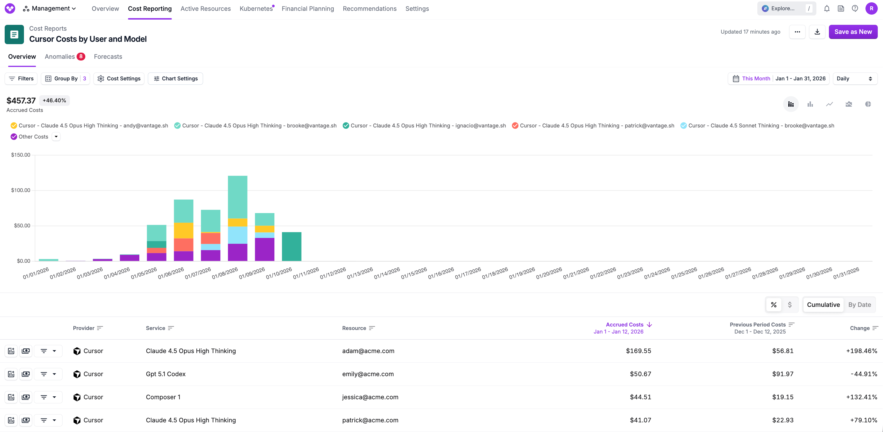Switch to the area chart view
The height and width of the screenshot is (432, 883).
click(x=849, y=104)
===
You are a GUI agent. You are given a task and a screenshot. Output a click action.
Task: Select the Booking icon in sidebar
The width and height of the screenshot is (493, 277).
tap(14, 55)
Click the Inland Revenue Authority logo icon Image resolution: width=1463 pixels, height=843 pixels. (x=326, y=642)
===
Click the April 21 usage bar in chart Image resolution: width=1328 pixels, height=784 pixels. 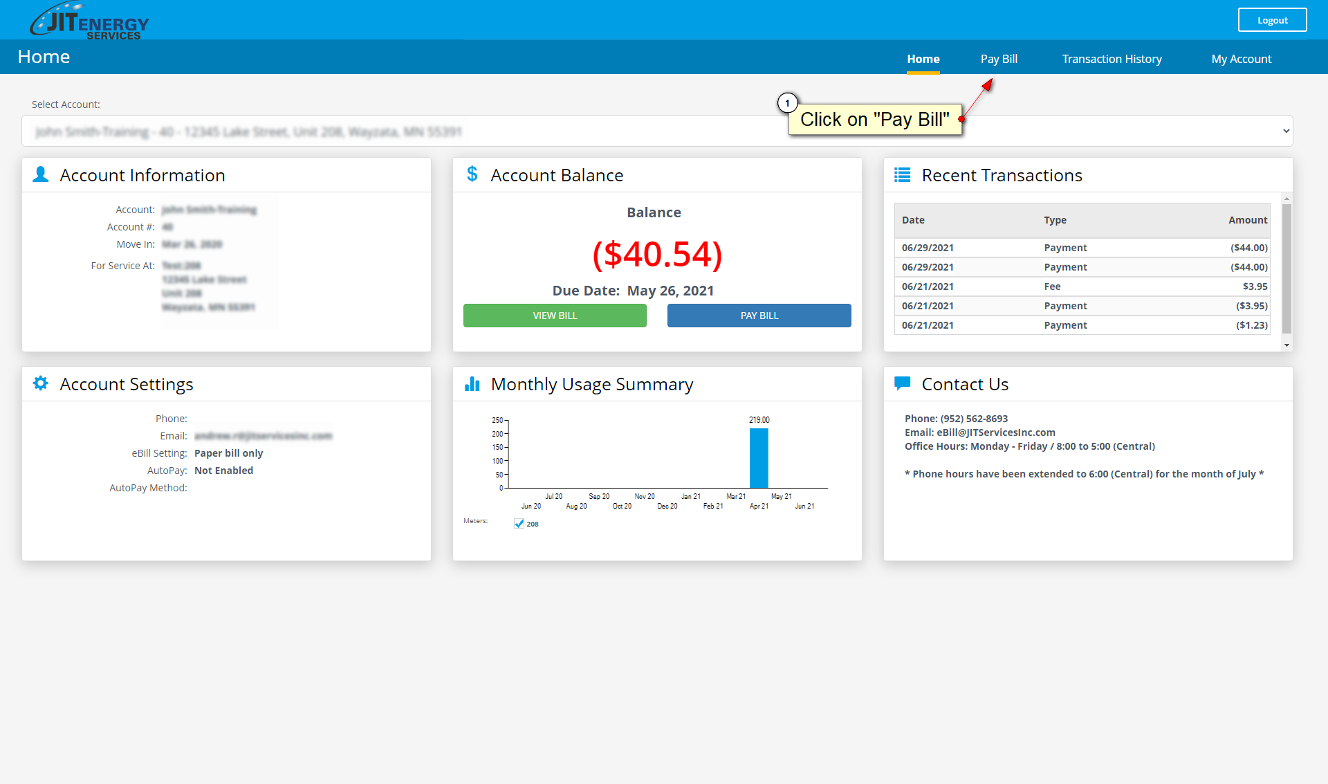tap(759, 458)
===
■ WORK TO BE COMPLETED ■
The lines above from the one with "You are a GUI" through the one with "Click the Inland" are to be duplicated exactly, ends included, with nothing added.

■ REPLY ■
You are a GUI agent. You are given a task and a screenshot. Output a click action.
Task: Select the Booking icon in sidebar
The width and height of the screenshot is (493, 277).
tap(14, 55)
Click the Inland Revenue Authority logo icon Image resolution: width=1463 pixels, height=843 pixels. (x=326, y=642)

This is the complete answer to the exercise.